Employment Credit Screening

Mary Gormandy White
Andrew Housser, Bills.com Co-CEO

When you are looking for a job, it's important for you to be aware that many employers run employment credit screenings on applicants. Find out more about what employers are looking for and how credit may impact your employment options in this exclusive expert interview with Sam Davidson, Customer Service Manager for Bills.com and Andrew Housser, the company's co-CEO.

Understanding Employment Credit Screening

Why do some employers run credit checks on people who are applying for jobs?

There are various reasons, but the most common is to check an applicant's financial stability and debts. These are important factors for positions that require access to large amounts of money or sensitive information. The idea is that if a person is struggling financially, he is more likely to steal from the employer to try to fill the gap in his finances. Many government institutions, such as the CIA and FBI, scrutinize credit information and financial disclosures when granting security clearances. Also, some employers see having a good credit history as a sign of overall personal responsibility.

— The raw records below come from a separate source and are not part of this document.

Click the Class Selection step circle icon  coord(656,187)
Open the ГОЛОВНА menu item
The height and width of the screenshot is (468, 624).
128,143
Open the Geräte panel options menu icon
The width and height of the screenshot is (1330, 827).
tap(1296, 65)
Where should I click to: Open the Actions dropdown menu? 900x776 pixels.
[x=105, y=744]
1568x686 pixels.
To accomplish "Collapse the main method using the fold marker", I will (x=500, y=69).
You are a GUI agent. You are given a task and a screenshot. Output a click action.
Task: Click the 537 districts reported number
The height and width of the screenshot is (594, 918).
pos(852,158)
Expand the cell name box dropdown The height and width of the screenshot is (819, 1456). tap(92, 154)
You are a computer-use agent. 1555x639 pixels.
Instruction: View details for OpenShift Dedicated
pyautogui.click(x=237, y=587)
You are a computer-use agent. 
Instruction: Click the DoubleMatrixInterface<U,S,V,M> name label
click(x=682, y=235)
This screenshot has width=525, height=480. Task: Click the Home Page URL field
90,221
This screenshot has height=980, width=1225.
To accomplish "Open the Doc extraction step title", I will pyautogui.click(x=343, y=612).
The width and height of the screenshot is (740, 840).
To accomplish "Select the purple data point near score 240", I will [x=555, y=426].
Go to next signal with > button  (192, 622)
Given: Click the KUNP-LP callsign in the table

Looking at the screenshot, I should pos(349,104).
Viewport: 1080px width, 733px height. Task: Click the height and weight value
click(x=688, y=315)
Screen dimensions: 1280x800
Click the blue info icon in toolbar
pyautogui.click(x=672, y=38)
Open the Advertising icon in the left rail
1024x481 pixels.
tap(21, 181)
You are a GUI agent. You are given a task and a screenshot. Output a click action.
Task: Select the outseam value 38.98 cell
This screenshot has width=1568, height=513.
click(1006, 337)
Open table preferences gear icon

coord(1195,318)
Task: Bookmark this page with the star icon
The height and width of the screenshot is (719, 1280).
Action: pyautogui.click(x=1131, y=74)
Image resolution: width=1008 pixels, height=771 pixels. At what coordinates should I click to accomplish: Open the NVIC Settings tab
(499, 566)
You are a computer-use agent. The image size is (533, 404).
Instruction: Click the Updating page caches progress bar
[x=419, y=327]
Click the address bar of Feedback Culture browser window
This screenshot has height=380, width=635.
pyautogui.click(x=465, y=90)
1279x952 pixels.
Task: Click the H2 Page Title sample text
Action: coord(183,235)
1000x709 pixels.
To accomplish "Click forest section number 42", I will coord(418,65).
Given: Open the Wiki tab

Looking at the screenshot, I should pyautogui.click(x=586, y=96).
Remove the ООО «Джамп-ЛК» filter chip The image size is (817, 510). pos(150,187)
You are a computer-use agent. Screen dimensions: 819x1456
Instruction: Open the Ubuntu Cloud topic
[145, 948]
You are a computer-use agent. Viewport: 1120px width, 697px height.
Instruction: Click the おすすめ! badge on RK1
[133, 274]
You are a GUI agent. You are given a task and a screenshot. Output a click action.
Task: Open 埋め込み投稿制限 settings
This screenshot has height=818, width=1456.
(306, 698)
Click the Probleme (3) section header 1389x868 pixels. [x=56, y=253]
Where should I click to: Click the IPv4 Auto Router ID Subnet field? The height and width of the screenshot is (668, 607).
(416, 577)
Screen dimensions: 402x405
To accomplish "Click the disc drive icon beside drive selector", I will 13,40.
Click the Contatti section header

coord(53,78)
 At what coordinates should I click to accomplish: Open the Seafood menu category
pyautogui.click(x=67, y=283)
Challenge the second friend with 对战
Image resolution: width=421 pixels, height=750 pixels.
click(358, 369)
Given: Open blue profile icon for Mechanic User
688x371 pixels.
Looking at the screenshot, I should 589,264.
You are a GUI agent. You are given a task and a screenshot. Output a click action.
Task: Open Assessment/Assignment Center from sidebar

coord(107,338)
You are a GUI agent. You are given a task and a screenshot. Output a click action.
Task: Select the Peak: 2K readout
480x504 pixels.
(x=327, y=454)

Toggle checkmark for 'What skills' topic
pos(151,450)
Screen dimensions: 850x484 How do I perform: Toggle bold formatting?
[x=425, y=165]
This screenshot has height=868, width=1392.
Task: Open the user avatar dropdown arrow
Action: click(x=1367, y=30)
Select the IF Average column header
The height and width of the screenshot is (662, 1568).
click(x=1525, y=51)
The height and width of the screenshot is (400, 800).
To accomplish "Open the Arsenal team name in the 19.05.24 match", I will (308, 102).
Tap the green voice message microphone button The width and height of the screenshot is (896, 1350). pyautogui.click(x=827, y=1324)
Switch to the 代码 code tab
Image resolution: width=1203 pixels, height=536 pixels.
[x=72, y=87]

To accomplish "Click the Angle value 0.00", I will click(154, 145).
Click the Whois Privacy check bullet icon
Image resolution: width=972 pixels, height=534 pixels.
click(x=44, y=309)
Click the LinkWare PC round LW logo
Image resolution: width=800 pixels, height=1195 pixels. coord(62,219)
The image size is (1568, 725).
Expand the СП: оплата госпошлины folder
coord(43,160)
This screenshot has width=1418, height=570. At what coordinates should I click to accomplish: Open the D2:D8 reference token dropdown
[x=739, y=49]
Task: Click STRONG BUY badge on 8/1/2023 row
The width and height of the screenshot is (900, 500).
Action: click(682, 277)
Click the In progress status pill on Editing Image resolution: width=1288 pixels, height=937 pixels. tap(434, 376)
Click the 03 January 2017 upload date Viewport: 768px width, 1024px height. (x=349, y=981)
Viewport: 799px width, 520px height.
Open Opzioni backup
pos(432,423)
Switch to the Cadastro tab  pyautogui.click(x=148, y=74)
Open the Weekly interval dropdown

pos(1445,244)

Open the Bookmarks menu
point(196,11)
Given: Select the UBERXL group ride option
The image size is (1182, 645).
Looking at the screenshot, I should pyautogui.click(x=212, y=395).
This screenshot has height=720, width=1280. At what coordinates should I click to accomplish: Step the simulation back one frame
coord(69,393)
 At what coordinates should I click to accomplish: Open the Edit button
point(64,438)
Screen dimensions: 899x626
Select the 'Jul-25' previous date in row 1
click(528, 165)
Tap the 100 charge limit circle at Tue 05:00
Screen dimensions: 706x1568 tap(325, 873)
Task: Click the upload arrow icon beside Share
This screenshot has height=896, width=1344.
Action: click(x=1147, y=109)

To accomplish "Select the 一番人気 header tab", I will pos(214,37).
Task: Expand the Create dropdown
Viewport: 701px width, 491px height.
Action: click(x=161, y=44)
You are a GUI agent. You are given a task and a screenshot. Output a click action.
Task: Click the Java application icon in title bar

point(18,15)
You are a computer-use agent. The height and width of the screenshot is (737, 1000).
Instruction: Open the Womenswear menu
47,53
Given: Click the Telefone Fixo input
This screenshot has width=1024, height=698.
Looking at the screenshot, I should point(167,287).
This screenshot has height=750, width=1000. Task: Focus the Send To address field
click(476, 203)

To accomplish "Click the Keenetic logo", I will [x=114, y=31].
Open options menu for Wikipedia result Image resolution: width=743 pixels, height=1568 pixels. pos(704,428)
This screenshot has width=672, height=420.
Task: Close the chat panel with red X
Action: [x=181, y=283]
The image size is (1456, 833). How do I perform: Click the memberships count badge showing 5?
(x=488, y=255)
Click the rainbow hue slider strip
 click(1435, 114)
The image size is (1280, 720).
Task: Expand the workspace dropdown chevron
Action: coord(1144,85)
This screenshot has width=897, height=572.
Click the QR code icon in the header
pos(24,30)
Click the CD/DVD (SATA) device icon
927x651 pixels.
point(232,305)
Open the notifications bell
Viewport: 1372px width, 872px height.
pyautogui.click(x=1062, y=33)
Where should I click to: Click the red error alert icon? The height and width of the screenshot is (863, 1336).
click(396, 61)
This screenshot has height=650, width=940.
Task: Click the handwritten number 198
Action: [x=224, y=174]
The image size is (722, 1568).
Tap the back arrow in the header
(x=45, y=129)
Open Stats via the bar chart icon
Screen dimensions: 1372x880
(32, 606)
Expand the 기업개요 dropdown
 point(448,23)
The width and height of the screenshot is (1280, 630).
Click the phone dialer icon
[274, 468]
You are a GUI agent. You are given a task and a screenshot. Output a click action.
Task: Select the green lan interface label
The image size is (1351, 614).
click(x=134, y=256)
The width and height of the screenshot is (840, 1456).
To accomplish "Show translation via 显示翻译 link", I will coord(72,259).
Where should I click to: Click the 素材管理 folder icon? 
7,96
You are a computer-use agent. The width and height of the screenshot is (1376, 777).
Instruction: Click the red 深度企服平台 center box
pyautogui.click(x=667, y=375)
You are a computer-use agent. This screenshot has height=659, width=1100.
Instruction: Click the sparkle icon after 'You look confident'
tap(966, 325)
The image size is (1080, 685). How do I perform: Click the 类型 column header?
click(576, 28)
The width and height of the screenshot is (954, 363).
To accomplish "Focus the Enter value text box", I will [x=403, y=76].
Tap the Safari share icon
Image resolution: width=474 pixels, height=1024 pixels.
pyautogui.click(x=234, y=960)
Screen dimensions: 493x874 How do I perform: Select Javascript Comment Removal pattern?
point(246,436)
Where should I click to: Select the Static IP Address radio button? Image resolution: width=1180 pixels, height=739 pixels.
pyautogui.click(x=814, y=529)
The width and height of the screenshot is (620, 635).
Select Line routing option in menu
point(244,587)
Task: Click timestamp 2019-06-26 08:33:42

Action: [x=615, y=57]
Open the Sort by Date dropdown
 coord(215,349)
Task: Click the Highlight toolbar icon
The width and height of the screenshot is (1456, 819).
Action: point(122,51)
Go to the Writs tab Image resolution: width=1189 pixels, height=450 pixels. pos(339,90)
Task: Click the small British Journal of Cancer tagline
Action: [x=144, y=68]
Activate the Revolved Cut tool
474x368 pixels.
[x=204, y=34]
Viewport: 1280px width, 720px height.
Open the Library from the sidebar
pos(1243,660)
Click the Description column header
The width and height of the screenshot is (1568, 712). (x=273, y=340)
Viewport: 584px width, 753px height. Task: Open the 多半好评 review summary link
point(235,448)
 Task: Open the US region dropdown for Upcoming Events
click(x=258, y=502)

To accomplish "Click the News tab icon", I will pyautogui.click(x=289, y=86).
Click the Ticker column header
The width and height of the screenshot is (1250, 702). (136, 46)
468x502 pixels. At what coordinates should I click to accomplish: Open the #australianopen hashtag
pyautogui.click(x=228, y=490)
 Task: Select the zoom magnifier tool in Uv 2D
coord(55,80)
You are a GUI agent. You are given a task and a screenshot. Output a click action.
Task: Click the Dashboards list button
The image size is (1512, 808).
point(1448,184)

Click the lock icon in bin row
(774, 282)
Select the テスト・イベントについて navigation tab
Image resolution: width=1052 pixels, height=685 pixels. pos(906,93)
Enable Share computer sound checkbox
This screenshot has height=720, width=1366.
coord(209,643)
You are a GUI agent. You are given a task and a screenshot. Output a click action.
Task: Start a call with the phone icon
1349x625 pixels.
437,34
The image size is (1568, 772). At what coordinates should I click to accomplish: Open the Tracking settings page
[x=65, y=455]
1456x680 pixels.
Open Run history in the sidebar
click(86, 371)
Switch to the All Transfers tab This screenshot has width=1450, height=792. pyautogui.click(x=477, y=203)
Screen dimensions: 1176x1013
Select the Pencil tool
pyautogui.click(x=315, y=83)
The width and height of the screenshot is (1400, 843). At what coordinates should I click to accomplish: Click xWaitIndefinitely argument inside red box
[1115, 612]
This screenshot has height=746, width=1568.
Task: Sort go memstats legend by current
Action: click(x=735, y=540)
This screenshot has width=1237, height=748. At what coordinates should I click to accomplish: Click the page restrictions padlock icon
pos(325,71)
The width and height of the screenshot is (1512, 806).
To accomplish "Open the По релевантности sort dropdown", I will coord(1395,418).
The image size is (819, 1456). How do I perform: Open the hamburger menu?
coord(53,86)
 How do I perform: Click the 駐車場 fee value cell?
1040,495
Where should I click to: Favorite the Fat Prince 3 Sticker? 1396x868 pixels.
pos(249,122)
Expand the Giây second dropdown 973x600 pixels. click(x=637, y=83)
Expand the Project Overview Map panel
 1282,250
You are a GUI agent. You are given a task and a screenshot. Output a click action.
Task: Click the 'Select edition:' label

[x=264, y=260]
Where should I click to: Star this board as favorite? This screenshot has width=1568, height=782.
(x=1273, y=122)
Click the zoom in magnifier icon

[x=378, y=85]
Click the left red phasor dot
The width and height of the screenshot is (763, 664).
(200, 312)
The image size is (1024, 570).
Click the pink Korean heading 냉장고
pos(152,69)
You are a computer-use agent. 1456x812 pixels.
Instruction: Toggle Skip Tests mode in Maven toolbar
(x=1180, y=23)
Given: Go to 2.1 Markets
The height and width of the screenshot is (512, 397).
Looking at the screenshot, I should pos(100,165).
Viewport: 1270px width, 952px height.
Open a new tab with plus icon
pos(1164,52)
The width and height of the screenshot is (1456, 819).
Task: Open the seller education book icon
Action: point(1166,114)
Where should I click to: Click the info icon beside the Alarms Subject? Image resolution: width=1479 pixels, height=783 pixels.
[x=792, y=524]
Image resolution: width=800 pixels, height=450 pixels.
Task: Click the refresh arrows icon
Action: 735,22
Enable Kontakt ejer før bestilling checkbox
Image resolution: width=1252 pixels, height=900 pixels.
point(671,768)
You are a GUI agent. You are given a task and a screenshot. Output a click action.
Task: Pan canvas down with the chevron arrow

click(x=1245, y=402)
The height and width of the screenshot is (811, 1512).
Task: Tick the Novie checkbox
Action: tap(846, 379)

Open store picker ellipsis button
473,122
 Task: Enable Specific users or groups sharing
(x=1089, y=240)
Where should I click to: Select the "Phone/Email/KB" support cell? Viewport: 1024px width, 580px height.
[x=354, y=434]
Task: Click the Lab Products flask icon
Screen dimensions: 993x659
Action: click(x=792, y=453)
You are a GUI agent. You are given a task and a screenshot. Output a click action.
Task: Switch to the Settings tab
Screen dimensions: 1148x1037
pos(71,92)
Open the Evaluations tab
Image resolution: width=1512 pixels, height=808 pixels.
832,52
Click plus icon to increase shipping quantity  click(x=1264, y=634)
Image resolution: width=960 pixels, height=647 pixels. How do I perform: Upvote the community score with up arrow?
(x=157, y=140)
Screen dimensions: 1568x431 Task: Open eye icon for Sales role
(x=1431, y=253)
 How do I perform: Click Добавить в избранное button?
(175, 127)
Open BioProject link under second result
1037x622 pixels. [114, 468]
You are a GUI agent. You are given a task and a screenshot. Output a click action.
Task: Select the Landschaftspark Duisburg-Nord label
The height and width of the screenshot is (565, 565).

What types of things are employers looking for when reviewing credit reports of job applicants?

Usually, potential employers who pull an applicant's credit report are looking for indicators of good financial health. Things that may give a potential employer pause could include a consistent failure to pay debts in a timely manner, excessive debt compared to income (or income from a previous job if the applicant is not currently working) or any unpaid judgments.

Are there certain types of positions that are more likely to require pre-employment credit screening?

Positions with the government or with government contractors for which security clearances are required will almost always require credit checks. Also, banks and other financial institutions often pull credit when hiring for positions that involve the handling of large amounts of money. Also, companies that do use credit reports often use them only for applicants at mid-level management positions and above - although this varies significantly from company to company.

What criteria do employers use when deciding if a candidate meets the credit criteria for employment?

This really depends on the type of job and the reason for reviewing the credit report, and varies from employer to employer. For example, one would expect that the report of a CIA officer applicant would receive much more scrutiny than that of an applicant for a job as a bank manager. Basically, employers reviewing a credit report want to see that the applicant is financially stable, not over-extended, and meeting his or her obligations in a responsible manner. In many cases, if a question arises about something on the report, the potential employer will ask the applicant about the issue to see if the applicant has a reasonable explanation.

Job Seeker Tips

How can job seekers educate themselves to find out what their credit is going to look like to potential employers?

The same things that influence one's credit score, such as payment history and debt load, are what employers are probably looking at when reviewing an applicant's credit report. So, the more job seekers learn about credit reporting and scoring generally, the better. A credit score actually involves three scores from the three major credit reporting agencies - Equifax, Experian and TransUnion. All three are required to provide a credit report. Consumers can access credit reports once each year for free at www.annualcreditreport.com.

What suggestions can you offer for job seekers who want to make sure their credit is in the best possible shape?

  • Correct any mistakes. If the credit reports show any inaccuracies, correct them. Under the Fair Credit Reporting Act, the credit bureaus must investigate any disputed items and remove them from the credit report if they cannot be verified. If you disagree with the results of a credit bureau's investigation, you can ask the bureau to include a statement of dispute in your file and your future reports. Remember to keep copies of all correspondence.
  • Pay bills on time. On-time payments are very important to good credit. Paying bills on time for as little as one month can raise a modest credit score by 20 points. Pay consistently, and everything possible to pay off balances in full every month.
  • Leave as much room on credit cards as possible. Never "max out" accounts or charge up to the credit limit. Keep one or two cards open with low or no balances. This will help the "credit available" aspect of the credit score.
  • Understand percentage utilization, an important term in credit score determination. If you have a credit card with a limit of $10,000 and you owe $3,500 on it, that's a 35 percent utilization. Anything over 35 percent is considered is high and can impact credit scores. Over 50 will have a definite negative impact on a credit score, and a maxed-out card will very negatively impact the score. So if a job-seeker has used more than about a third of overall available credit on a card, s/he should seek of pay down the balance to reduce the "debt-to-credit" ratio.
  • Do not cancel a credit card with a long history (and a positive payment history). The longer you hold a card, the more valuable it is in your credit score determination.

What rights do job seekers have if they are denied employment based on credit?

To our knowledge, there are no laws that prevent an employer from using an applicant's credit history in making hiring decisions. An applicant could ask the potential employer for more information, and based on that, may be able to explain a situation or factor influencing the score if appropriate.


LoveToKnow would like to thank Sam Davidson and Andrew Housser of Bills.com for taking time from their busy schedules to share information about the employment credit screening process.